KEY POINTS:
For a nation that consumes one-third of the world's fish, few areas of Japan are as symbolic as Tsukiji.
The giant fish market in the heart of Tokyo is the most important 230,000sq m on Japan's culinary map, probably handling 20 times more fish a year than New York's Fulton Fish market and London's Billingsgate combined. Everything from minke whale to sea urchins passes across its slippery floors.
But if the Government has its way, toxic chemicals will soon be seeping into all that glistening fresh meat.
That at least is what critics say will happen if they don't block a plan to relocate the 72-year-old market to a site built on reclaimed land a couple of kilometres away.
Once owned by Tokyo Gas, the site on a wharf in Toyosu near Tokyo Bay squats on ground soil contaminated by a cocktail of toxic effluent from the company's plants. Not surprisingly, Tsukiji's wholesalers and traders are up in arms.
"This is an outrage that gives no consideration to food safety," said wholesaler Takashi Saito at a press conference hosted by opponents of the plan.
It is not difficult to understand their concern.
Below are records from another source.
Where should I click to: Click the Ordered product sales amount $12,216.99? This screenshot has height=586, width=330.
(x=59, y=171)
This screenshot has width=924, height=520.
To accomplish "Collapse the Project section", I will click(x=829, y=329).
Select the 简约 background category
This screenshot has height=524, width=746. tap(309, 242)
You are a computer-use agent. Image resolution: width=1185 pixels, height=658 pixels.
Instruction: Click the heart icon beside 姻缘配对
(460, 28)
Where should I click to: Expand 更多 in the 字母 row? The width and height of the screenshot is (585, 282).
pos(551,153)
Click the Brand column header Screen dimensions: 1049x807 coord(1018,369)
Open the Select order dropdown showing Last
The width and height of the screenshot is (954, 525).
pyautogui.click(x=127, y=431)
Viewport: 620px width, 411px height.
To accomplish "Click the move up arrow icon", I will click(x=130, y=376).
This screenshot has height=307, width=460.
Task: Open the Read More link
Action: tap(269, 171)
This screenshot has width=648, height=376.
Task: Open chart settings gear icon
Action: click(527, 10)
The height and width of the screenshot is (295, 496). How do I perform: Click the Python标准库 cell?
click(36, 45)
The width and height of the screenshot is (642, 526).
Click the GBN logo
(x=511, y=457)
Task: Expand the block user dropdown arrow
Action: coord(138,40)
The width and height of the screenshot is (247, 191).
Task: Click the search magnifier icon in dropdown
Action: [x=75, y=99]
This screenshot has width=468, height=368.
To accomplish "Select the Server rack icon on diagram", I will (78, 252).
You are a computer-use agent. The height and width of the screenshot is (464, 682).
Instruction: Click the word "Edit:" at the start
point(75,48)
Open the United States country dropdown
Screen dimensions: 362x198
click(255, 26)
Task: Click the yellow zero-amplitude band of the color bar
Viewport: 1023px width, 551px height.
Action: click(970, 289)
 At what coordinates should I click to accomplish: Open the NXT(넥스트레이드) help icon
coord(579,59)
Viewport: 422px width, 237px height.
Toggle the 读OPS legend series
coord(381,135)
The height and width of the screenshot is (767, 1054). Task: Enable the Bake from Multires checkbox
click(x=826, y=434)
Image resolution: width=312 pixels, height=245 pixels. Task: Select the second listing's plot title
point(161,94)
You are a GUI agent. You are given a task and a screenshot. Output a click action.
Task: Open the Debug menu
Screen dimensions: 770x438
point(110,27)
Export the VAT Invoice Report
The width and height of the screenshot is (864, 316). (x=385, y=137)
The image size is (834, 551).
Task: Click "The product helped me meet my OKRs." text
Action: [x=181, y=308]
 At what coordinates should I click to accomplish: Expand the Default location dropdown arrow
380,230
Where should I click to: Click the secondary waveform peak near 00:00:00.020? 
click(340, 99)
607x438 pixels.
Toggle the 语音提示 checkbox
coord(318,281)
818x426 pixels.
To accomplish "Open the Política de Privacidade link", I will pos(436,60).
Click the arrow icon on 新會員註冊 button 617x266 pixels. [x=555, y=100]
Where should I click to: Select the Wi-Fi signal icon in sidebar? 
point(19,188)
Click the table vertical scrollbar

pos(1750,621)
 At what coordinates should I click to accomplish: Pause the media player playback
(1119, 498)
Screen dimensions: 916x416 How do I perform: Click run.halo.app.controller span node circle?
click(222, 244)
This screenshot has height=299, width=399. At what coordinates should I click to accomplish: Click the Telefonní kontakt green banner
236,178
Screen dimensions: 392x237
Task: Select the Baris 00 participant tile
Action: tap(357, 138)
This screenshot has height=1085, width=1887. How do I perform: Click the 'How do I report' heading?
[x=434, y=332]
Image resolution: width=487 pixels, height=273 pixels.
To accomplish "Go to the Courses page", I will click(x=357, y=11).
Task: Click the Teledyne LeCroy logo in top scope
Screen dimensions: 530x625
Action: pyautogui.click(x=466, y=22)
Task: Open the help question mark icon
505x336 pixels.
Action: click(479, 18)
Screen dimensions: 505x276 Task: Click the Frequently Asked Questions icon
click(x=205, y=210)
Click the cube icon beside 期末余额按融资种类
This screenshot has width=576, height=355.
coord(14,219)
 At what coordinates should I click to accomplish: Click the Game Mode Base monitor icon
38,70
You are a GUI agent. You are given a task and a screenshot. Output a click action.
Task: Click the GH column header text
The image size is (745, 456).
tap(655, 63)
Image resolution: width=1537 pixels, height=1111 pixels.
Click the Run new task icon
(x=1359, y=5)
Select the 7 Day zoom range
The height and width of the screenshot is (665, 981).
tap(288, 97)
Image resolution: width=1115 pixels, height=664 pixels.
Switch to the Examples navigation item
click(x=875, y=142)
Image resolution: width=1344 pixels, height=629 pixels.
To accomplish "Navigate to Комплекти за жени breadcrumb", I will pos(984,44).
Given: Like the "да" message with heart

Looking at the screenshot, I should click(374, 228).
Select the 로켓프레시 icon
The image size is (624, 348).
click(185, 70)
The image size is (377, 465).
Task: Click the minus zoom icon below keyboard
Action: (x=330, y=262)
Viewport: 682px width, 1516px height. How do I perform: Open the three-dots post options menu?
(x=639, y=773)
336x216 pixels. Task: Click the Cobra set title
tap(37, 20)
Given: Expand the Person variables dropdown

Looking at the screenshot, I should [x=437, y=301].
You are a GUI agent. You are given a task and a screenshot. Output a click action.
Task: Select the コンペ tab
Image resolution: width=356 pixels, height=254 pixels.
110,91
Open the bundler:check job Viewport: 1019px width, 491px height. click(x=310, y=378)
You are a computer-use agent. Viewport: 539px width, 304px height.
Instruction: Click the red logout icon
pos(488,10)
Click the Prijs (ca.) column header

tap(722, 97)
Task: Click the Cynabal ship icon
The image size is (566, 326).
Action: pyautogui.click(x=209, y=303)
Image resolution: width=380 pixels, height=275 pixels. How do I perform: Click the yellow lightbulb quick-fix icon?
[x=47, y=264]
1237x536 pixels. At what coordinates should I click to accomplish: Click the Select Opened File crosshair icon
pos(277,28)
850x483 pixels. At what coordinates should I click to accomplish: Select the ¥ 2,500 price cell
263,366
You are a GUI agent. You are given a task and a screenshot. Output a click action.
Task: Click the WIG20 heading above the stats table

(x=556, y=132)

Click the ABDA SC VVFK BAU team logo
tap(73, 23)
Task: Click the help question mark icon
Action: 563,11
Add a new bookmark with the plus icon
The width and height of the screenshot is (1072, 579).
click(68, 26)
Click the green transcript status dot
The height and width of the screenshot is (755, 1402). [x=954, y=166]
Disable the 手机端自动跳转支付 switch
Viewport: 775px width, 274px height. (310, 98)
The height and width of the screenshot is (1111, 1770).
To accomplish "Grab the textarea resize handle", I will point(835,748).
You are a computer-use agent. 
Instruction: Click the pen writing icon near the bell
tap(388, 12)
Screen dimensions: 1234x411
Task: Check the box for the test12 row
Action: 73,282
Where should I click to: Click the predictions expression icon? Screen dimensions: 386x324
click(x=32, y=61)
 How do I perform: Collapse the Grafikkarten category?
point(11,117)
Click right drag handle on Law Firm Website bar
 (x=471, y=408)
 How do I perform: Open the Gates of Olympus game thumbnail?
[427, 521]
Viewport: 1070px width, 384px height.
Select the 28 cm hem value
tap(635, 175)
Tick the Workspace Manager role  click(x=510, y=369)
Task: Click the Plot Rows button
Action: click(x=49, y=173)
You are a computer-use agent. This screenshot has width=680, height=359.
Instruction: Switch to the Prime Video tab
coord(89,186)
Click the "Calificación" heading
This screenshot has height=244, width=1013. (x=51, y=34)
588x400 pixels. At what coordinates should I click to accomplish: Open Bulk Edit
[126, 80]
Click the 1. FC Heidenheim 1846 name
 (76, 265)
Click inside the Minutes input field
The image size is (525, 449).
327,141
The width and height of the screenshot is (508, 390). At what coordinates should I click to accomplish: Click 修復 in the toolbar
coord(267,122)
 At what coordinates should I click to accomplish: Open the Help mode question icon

There are few places in the world that handle as much raw meat, a good deal of which stays raw, as sushi and sashimi, all the way into millions of Japanese mouths. The thought of arsenic, mercury, lead, cadmium and benzene, all of which have been detected at dangerously high levels on the Tokyo Bay site, anywhere near that food is, well, stomach-churning.
Even plans to add meters of fresh top-soil, pave the site with asphalt and put the fish on an elevated floor before the move in 2012 have failed to convince vendors. Some warn that an earthquake could shift the ground under the site, sending polluted groundwater into the nation's fish basket.
"If the Big One hits Tokyo and the reclaimed land under Toyosu liquefies, toxic substances could surface" tuna wholesaler Makoto Nozue told the Asahi newspaper recently.
In a country with one of the lowest food self-sufficiency rates in the developed world, the vendors take enormous pride in their role as gatekeepers to Japan's households and restaurants. So it is ironic that the man behind the plan is one of the country's most famous nationalists.
Tokyo's right-wing governor, Shintaro Ishihara, ignored a majority vote against the relocation by the giant trading organisation the Wholesales Co-operatives of Tokyo Fish Market and a 120-000-strong petition collected by opponents. If he has his way venerable old Tsukiji will be turned into a flash new media centre for the proposed 2016 Olympics.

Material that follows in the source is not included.